## Okuma parçası
══════

(Çok istediğim gibi olmadı ama buyrun okuyun arkadaşlar)
- Zamanında bir kız arkadaşımla olan tartışmanın ardından gece saat üçte feyisbukuma "aşk diye birşey yoktur, gidin yatın şimdi" yazmıştım. O anki kız arkadaşımın aşka dair bende yarattığı nefretimsi hissiyat buna neden olmuştu.
- İleriye
dönük bir birlikteliğe başladığımı sandığım ve çok özenli davrandığım
bir olayda da o dönemki kız arkadaşım, nasıl olacaksa eski kız arkadaşımın bizi ayıracağını düşünerek
benden ayrılmış, ben de "niye istediğim gibi olamıyor" diye düşünerek
evlendiğim kişiye vermek üzere "Eşime mektup" yazmıştım. Tam bir
romantik sırsiriymişim.
- Sonra 3 yıl çıkmanın ardından bu
mektubu, sevgimin ve kendisinden eminliğimin bir nişanesi olarak başka
bir dönemki kız arkadaşıma vermiştim, hani "Eşime verecektim de, eşim sen olacaksın nasılsa"
hesabı. ama onun da oyalamaları ve bazı ağır yalanları yüzünden ondan
da ayrılmıştım. Mektubu "ben evde saklayamam" diyerek bana itelediğini
de ayrıldıktan sonra fark etmiştim mal ben.
- İlk birlikteliğim olduğundan saşma sevgimle korkuttuğum ve benden ayrılan üniversitedeki ilk kız
arkadaşım da; alkollü bir gecenin ardından birlikte olmamıza müteakip
beni şutladığı dönemdeki taşıdığım alevle geri dönmek istemişti.
- "Değil
beş ay, ben seni iki yıl beklerim" diyerek beni askere gönderen ve kırk
günlük askerken benden ayrılan başka bir model ise asker dönüşü,
ağlayarak özür dilemiş, kırk gün bekleyemediği bana 4 ay tekrar başlamak
için ısrar etmişti.

══════

## Verilen bilgiler
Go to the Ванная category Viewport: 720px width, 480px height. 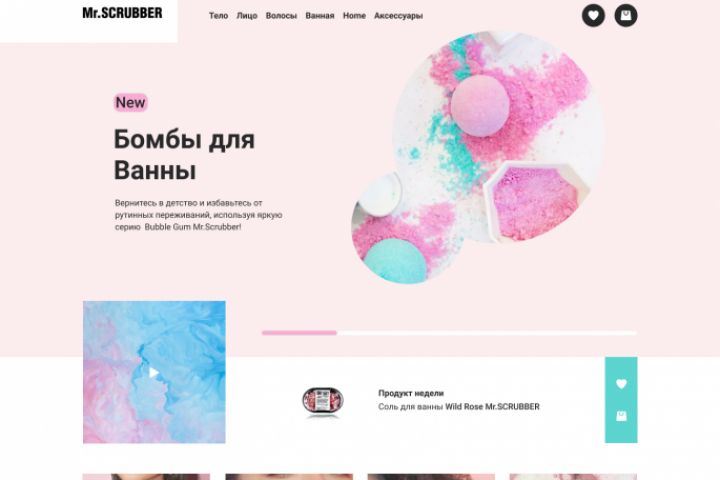pos(320,16)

══════

## Yapılacaklar
**1.** Okuma parçasında tırnak içinde geçen bütün ifadeleri sıralayınız.
**2.** Eski ilişkileri anlatan okuma parçasının devamını yazınız.

## Alıştırma yanıtları
**1.**
- "aşk diye birşey yoktur, gidin yatın şimdi"
- "niye istediğim gibi olamıyor"
- "Eşime mektup"
- "Eşime verecektim de, eşim sen olacaksın nasılsa"
- "ben evde saklayamam"
- "Değil beş ay, ben seni iki yıl beklerim"

**2.**
- Böyle sayıyorum millete ama, beni
karşılıksız sevdiğini hissettiğim ve karşılığında benim kendisine büyük
bir yalan söyleyerek tak diye ayrıldığım bir sevgilim olmuştu. Aynı
üniversitede hemen hemen aynı yıllarda okuyup hiç denk gelmediğimiz. İyi
bir insan olduğuna inanılmaz şekilde kani olduğum, bunu söylediğimde
"İyi insan olmak yetmiyor be Kamil" diyen, beni kısmen affetmiş olan.
- Sevdiğimden
daha çok saygı duyduğum için, kendisini üzmemek için; duymak istediğini söylediğim zamanlar
oldu kimisine. Kimisi de duymak istediğimi söylemiştir bana muhakkak.
- Ayrılan
ben olmuşsam geriye hiç bakmadım. Konuşabilmek, karşılıklı sakin bir
şekilde kurulabilecek diyalogla her şeyin çözülebileceğini inandığımdan;
ya zaten öncesinde bunu konuşmuşumdur, ya da zaten diyalog yokluğundan o
hale gelmişimdir diye düşündüm hep.
- Benden ayrılmak isteyenin peşinden koştuğum
olmadı hiç, deli gibi peşinden koşmak istesem de, ayrılırken bana
yapılan açıklama çok ama çok saçma olsa da ısrar etmedim, edemedim kimseye. Gurur
iyi bir şeydir diye düşündüm hep.
Belli bir zaman önce
internetlere vs.lere yazdığım laf öbeğine inanmıyorum artık. Aşk diye
birşey vardır ve herkes kendi algısına göre yaşar, fark eder bunu. Son
zamanlarda öğrendiğim bu benim.
Adamın biri birkaç yıllık
evliyken birini öldürüyor ve bahçesine gömüyor. Karısı da herşeyi
görüyor ve kocasını ispiklemiyor tabiki. Aradan 25 yıl geçince bir gün
kavgalar iyice arttığı bir gün adam boşanmak istiyor ve mahkemeye
başvuruyor. Kadın da kocasını şak diye ispikliyor ve hapse
şutlatıyor.İnsanların kaç yıllık eşlerini sokak ortasında kurşunlayarak,
onlarca kez bıçaklayarak öldürdüğü bir ülkede yaşıyoruz. Sevdiği bir
insana bunu yapacak hale nasıl gelir.
"Geliyor işte" dememek lazım, seven insan sevdiği insandan sevdiği için vazgeçebilir.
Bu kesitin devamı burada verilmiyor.